[SHORT PROBLEM]: Duplicate the records below line for line, keeping only their text and leaving out the pictures.

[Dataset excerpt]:

>>>>>

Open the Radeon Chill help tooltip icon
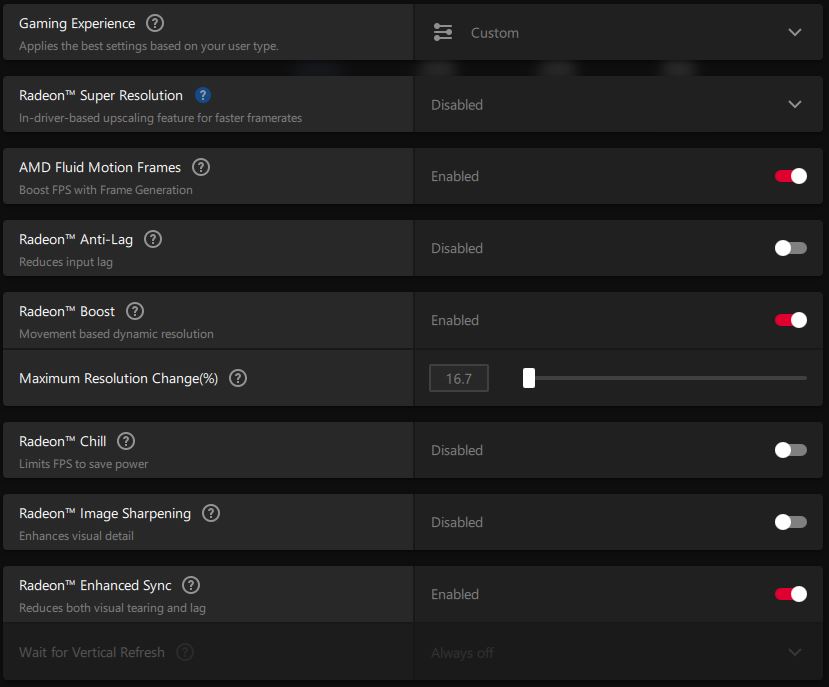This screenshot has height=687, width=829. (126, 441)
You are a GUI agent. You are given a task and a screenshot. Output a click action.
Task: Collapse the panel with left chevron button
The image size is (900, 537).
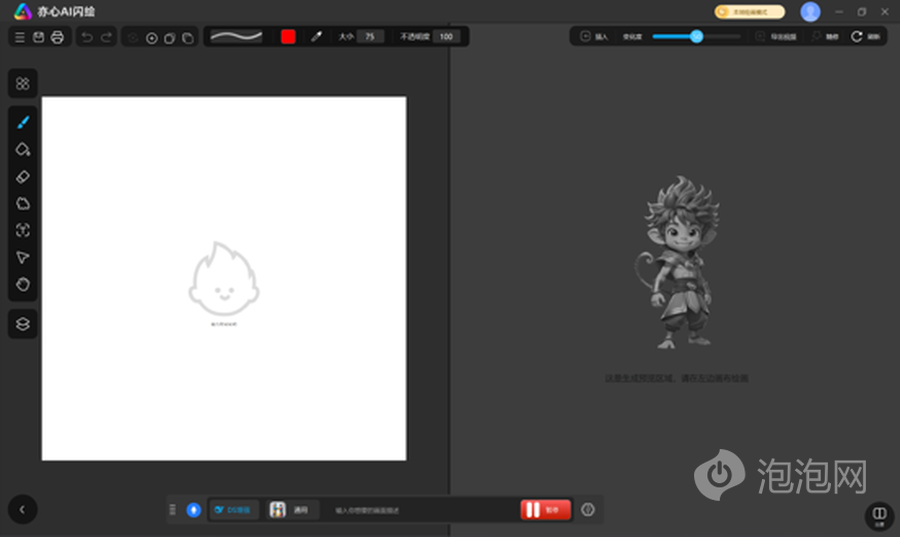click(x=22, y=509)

<<<<<

[RESPONSE TO THE EXERCISE]:
Open the Radeon Chill help tooltip icon
This screenshot has height=687, width=829. (126, 441)
You are a GUI agent. You are given a task and a screenshot. Output a click action.
Task: Collapse the panel with left chevron button
The image size is (900, 537).
click(x=22, y=509)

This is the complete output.